FIRST PART
CHAPTER 15: An Invitation in Writing
(continued)
Next day, November 10: the same neglect, the same solitude.
I didn't see a soul from the crew. Ned and Conseil spent
the better part of the day with me. They were astonished at
the captain's inexplicable absence. Was this eccentric man ill?
Did he want to change his plans concerning us?
But after all, as Conseil noted, we enjoyed complete freedom,
we were daintily and abundantly fed. Our host had kept to the terms
of his agreement. We couldn't complain, and moreover the very
uniqueness of our situation had such generous rewards in store for us,
we had no grounds for criticism.
That day I started my diary of these adventures, which has enabled me
to narrate them with the most scrupulous accuracy; and one odd detail:
I wrote it on paper manufactured from marine eelgrass.
Early in the morning on November 11, fresh air poured through
the Nautilus's interior, informing me that we had returned
to the surface of the ocean to renew our oxygen supply.
I headed for the central companionway and climbed onto the platform.
It was six o'clock. I found the weather overcast, the sea gray but calm.
Hardly a billow. I hoped to encounter Captain Nemo there--would he come?
I saw only the helmsman imprisoned in his glass-windowed pilothouse.

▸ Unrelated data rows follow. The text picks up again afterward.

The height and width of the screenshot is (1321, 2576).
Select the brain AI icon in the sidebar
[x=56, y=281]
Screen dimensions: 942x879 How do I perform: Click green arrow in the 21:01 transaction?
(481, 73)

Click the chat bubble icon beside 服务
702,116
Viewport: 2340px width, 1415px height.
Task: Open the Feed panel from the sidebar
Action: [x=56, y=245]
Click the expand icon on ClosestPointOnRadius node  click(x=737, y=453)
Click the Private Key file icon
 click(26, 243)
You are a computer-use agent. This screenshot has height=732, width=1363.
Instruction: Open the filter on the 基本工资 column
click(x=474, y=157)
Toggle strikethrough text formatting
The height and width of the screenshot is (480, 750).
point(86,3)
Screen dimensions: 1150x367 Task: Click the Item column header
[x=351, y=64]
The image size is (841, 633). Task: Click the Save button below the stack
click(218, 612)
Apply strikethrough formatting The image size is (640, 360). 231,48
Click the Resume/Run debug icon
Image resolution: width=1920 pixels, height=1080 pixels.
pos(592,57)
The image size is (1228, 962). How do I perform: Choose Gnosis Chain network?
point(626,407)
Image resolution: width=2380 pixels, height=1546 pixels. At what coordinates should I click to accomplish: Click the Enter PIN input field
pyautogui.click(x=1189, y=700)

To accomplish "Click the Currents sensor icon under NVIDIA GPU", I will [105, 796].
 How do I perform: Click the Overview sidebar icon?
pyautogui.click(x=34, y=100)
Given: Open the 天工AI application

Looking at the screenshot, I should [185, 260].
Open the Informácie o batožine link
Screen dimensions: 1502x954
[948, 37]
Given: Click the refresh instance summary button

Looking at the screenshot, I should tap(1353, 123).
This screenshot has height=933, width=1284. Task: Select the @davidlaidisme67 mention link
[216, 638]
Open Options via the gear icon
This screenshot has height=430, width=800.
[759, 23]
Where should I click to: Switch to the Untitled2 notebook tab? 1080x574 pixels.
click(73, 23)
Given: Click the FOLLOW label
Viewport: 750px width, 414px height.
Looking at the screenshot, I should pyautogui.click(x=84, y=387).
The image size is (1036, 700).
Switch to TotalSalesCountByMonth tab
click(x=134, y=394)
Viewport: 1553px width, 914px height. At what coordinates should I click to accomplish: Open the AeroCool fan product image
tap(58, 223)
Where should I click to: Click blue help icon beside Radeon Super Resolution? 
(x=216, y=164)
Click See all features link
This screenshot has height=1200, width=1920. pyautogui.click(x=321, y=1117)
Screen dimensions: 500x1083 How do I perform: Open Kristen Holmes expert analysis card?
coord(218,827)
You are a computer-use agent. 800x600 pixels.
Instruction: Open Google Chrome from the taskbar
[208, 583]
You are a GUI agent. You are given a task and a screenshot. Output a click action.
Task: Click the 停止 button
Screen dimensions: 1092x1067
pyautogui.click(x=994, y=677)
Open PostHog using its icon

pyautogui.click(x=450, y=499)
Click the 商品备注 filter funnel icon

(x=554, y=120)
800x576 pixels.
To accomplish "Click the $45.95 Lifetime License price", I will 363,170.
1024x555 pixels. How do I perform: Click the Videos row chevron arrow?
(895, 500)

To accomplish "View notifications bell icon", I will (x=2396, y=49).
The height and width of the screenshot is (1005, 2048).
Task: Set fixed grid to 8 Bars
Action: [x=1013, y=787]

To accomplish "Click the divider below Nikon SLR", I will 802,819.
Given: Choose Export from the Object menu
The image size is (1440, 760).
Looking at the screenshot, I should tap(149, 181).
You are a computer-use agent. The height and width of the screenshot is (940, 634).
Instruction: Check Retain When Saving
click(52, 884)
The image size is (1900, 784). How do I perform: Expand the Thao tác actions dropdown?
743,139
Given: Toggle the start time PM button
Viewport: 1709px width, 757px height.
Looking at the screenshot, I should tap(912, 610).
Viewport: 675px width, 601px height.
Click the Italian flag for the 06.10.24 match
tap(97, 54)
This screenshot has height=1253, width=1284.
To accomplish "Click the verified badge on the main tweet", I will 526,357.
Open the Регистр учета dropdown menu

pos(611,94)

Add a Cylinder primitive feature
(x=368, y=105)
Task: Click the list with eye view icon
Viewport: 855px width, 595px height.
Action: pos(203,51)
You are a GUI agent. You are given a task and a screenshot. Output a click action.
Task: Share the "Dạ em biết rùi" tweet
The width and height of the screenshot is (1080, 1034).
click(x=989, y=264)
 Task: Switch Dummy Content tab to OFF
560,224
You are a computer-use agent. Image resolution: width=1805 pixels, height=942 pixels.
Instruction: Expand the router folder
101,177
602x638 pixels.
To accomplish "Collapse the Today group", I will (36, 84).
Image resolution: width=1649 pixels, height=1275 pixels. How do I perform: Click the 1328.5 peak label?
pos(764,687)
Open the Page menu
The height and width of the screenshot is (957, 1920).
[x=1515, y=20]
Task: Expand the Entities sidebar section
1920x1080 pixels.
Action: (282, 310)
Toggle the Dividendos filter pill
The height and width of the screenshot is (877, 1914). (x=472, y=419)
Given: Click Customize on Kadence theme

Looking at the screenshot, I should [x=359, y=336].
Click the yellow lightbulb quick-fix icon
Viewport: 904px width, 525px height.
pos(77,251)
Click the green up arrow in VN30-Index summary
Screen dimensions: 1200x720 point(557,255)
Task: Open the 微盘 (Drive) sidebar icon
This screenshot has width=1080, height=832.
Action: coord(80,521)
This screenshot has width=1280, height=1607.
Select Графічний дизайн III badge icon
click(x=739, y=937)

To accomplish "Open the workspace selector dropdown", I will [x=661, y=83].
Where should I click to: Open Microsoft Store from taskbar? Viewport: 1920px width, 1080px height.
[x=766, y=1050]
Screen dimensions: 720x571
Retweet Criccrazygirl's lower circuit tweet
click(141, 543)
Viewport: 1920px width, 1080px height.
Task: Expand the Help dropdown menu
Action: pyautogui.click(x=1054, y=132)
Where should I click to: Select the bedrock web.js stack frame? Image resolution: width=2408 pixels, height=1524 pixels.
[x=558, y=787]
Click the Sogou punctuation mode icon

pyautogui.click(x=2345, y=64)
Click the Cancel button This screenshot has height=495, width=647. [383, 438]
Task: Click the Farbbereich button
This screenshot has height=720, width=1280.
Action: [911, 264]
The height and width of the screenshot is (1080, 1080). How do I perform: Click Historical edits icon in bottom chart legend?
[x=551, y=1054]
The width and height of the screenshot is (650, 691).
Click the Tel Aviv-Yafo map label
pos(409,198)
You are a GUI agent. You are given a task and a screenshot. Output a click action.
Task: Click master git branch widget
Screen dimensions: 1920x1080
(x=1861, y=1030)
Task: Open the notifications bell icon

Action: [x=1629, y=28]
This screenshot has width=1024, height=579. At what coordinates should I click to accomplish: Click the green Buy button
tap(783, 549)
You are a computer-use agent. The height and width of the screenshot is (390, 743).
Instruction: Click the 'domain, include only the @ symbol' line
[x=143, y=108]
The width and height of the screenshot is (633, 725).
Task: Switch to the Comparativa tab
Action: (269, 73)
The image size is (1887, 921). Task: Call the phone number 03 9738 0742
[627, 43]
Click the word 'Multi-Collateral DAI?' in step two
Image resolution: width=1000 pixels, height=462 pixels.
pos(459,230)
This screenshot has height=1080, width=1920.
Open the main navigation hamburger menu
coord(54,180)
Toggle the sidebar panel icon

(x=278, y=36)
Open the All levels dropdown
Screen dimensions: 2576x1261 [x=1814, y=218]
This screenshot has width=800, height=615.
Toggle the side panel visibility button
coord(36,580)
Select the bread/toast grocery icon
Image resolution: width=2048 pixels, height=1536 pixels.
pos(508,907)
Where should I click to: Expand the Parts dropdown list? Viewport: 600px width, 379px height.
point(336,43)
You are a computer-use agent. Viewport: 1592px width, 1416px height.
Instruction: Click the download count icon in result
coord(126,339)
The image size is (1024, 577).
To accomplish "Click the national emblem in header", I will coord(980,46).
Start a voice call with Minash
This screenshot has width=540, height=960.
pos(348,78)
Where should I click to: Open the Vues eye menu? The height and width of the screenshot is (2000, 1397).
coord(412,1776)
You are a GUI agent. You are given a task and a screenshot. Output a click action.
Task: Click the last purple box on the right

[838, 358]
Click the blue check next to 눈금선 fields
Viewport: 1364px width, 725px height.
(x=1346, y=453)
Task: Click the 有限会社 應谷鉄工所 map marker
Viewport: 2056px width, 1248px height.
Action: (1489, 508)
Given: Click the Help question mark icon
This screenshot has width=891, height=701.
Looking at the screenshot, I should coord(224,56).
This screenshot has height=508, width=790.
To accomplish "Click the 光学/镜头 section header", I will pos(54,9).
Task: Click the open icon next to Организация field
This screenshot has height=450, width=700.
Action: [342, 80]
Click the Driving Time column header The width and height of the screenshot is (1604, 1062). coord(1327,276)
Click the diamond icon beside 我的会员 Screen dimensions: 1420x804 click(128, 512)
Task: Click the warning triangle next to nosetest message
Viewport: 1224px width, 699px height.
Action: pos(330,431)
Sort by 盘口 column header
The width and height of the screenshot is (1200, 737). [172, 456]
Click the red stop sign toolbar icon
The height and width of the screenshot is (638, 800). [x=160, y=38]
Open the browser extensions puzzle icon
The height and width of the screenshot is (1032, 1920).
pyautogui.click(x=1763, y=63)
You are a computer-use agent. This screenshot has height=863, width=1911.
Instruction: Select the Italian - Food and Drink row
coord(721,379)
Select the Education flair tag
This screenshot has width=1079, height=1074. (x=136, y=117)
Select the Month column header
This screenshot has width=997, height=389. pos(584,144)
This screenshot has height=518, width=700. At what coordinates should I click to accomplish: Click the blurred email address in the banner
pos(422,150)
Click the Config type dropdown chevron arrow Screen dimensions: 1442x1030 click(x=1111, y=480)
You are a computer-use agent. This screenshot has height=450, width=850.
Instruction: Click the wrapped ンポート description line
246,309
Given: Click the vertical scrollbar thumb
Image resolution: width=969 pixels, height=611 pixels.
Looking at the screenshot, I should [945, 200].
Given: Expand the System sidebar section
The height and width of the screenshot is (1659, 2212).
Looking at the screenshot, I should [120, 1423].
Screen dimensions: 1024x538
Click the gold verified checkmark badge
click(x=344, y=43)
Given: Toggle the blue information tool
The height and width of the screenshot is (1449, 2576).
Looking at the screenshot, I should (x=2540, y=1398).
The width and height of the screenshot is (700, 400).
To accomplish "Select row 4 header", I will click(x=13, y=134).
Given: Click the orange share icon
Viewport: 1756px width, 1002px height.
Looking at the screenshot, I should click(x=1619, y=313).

Seated on the ledge furnished by the hull of the skiff, I inhaled
the sea's salty aroma with great pleasure.
Little by little, the mists were dispersed under the action
of the sun's rays. The radiant orb cleared the eastern horizon.
Under its gaze, the sea caught on fire like a trail of gunpowder.
Scattered on high, the clouds were colored in bright, wonderfully
shaded hues, and numerous "ladyfingers" warned of daylong winds.*
*Author's Note: "Ladyfingers" are small, thin, white clouds
with ragged edges.
But what were mere winds to this Nautilus, which no storms
could intimidate!
So I was marveling at this delightful sunrise, so life-giving
and cheerful, when I heard someone climbing onto the platform.